To implement Catmull Rom splines, we first created a Catmull Rom basis matrix, to transform a sequence of four interpolating key points into the four coefficients of a cubic polynomial:

let crBasis = new Matrix();
crBasis.setValue([ -1/2,1,-1/2,0,   3/2,-5/2,0,1,   -3/2,2,1/2,0,   1/2,-1/2,0,0 ]);

Then we implemented a function that takes an array of key points as its first argument, and a parameter t as its second argument, which indicates how far the position the path we sample, where 0 ≤ t ≤ 1.

let evalCRSpline = (keys, t) => {
   t = Math.max(1/1000, Math.min(1-1/1000, t));

   let n = keys.length - 1,
       i = Math.floor(n * t),
       f = n * t % 1;

   let P0 = keys[i > 0 ? i-1 : V3.equal(keys[0], keys[n]) ? n-1 : 0];
       P1 = keys[i];
       P2 = keys[i+1];
       P3 = keys[i+1 < n ? i+2 : V3.equal(keys[0], keys[n]) ? 1 : n];

   let p = [];
   for (let k = 0 ; k < 3 ; k++) {
      let C = crBasis.transform([ P0[k], P1[k], P2[k], P3[k] ]);
      p.push( f*f*f*C[0] + f*f*C[1] + f*C[2] + C[3] );
   }
   return p;
}

Then in index.html we applied this to an example:

// SAMPLE A CATMULL ROM SPLINE PATH.

let P = [
   [-1, -1, -1],
   [-2/3, 1/3, 1],
   [ 1/3, -1/3, 1],
   [ 1,  1, -1],
   [-1, -1, -1],  // IF THE LAST KEY EQUALS THE FIRST, IT'S A LOOP.
];

for (let n = 0 ; n < P.length ; n++) // SHOW KEYS AS LARGE SPHERES.
   test.add(sphere, green_plastic)
       .translate(P[n])
       .scale(.13);

for (let n = 0 ; n <= 100 ; n++) {   // SHOW PATH AS SMALL SPHERES.
   let p = evalCRSpline(P, n/100);
   test.add(sphere, red_plastic)
       .translate(p)
       .scale(.05);
}

We discussed the Utah Teapot, and Brandon pointed us to a link to a video about the Utah Teapot by Tom Scott.

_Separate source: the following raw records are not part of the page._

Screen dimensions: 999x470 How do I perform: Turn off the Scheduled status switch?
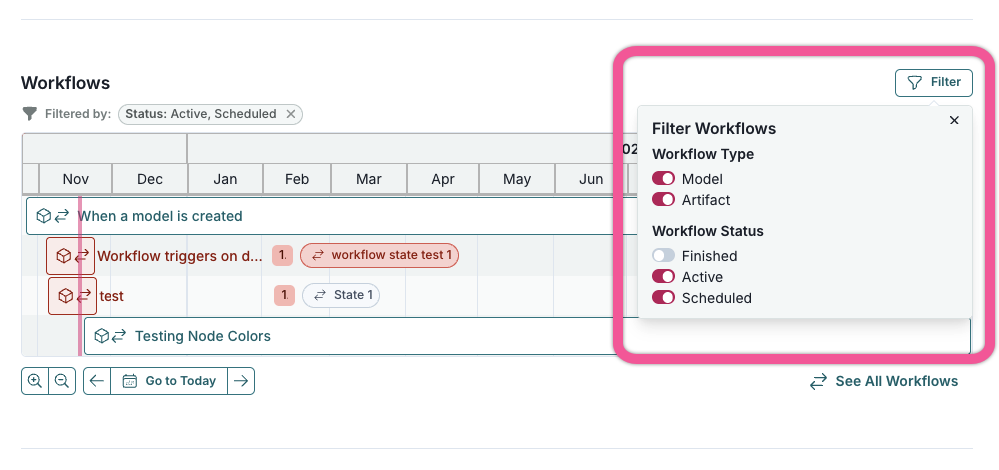664,298
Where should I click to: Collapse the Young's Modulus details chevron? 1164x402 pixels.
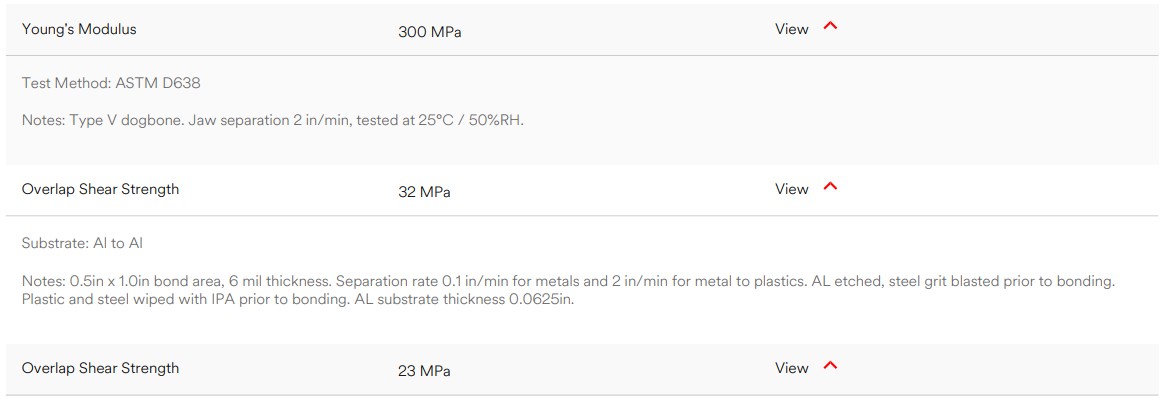pos(830,27)
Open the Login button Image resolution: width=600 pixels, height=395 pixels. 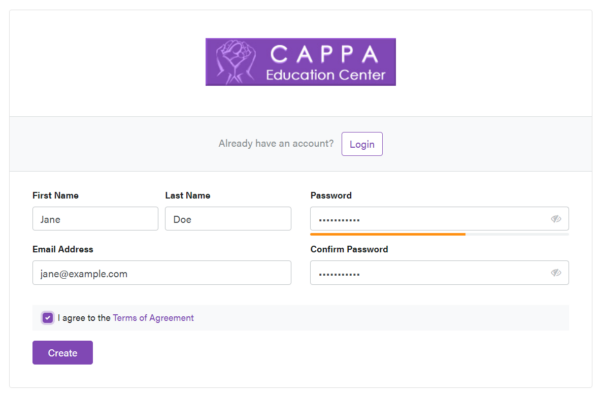(x=362, y=144)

You can find that video here.

Starting with the code base we ended up with at the end of class, which is in hw8.zip, do the following:

• Use the mouse to interact with your 3D scene in some interesting way. For example, you can try drawing a path to create a string of pearls. Or you can use the mouse to move or rotate individual objects that the mouse happens to be over. Or you can create a simple interactive game. There are plenty of possibilities.

• Create an animation using the Catmull Rom spline. For example, you can use the result of evaluating the Catmull Rom spline to control the positoin or rotation angles over time of the limbs of a jointed animated character.

• Do anything else you would like to do, for extra credit. You have a lot of tools now. Use them to make something awesome!